>> BEGIN
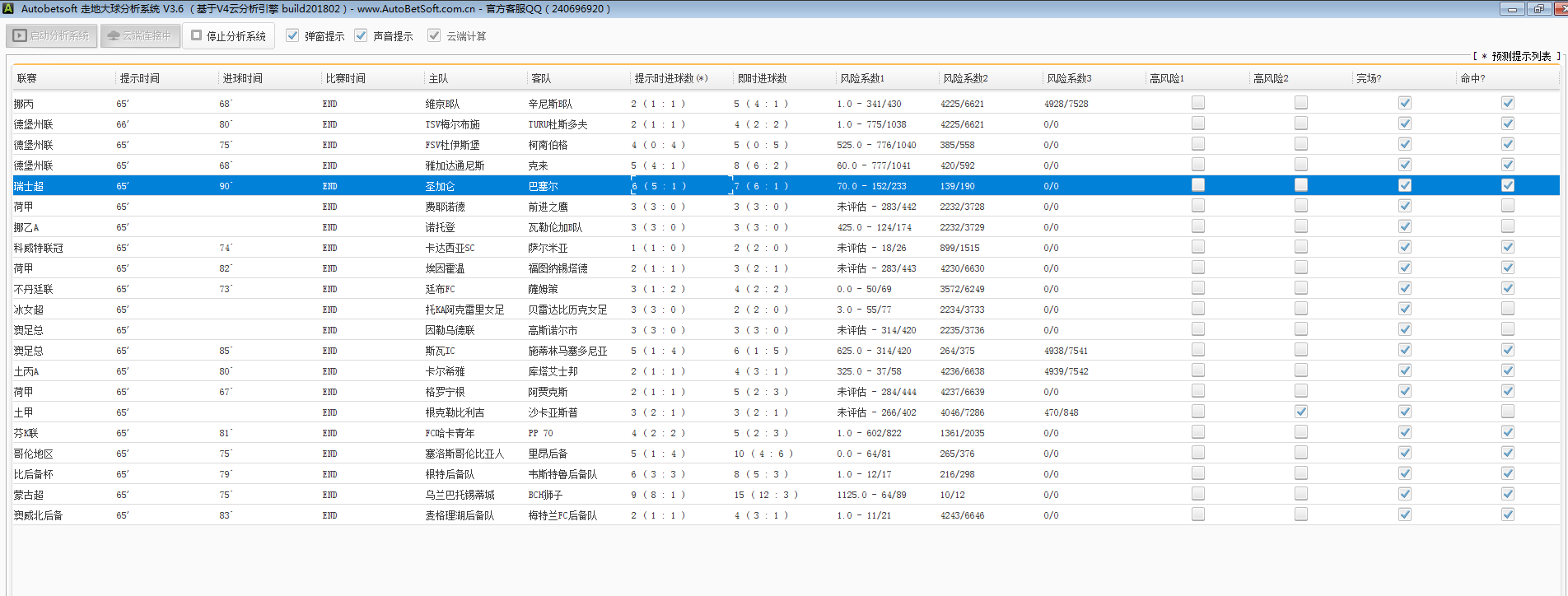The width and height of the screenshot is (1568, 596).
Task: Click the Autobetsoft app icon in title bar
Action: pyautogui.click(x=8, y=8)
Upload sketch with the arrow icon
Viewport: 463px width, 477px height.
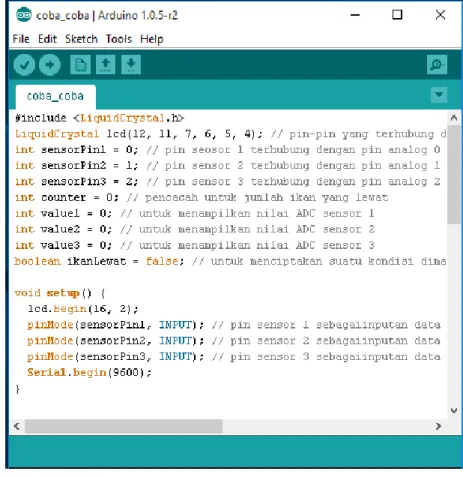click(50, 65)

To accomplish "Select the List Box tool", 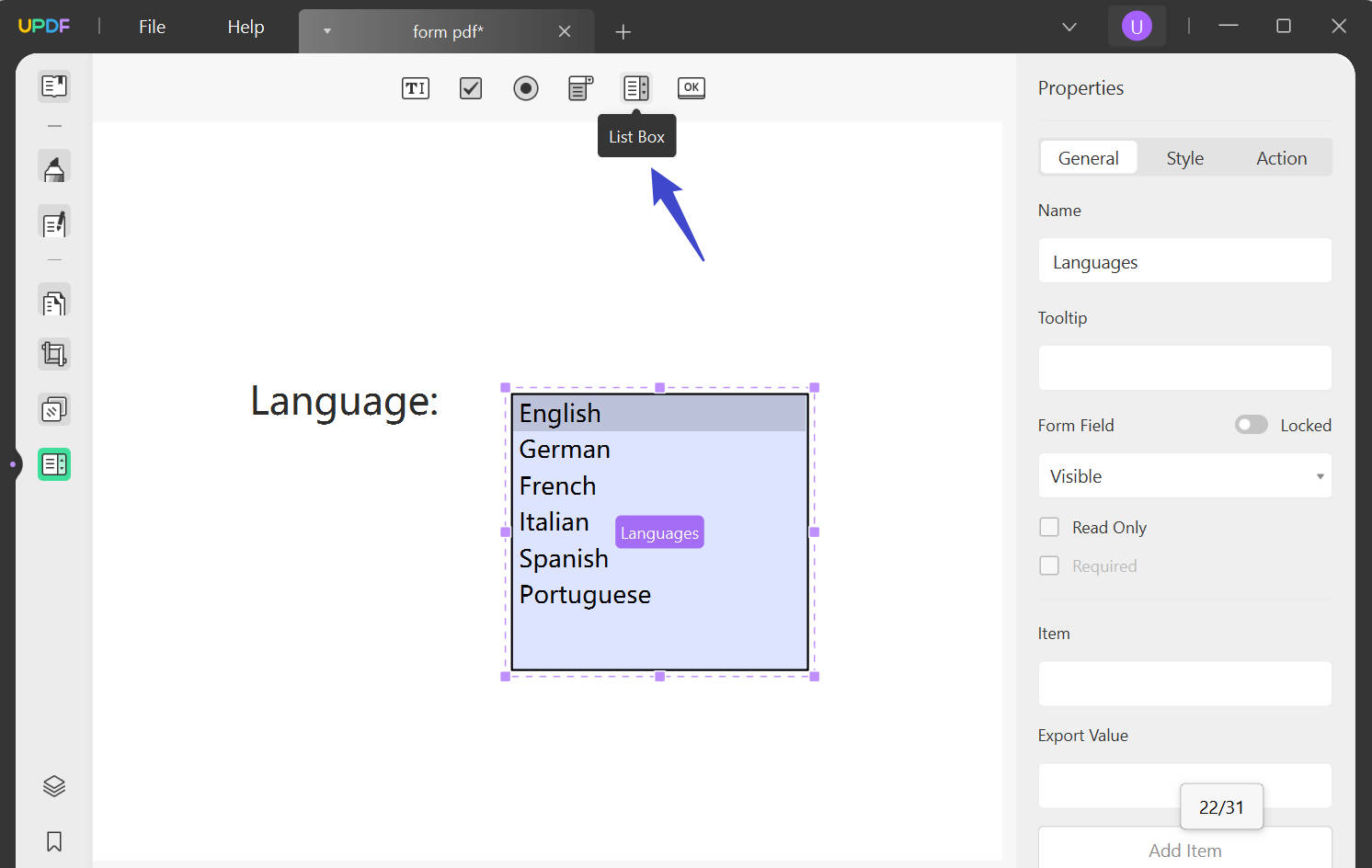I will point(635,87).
>> END
= What this task involves =
Please update the records from the start through the line containing "click(50, 65)", inclusive, replacing "arrow icon" with "cloud icon" and changing nothing else. Leave the pictures out of your answer.

= Reply to the exercise =
The width and height of the screenshot is (1568, 596).
Task: Click the Autobetsoft app icon in title bar
Action: pyautogui.click(x=8, y=8)
Upload sketch with the cloud icon
Viewport: 463px width, 477px height.
click(50, 65)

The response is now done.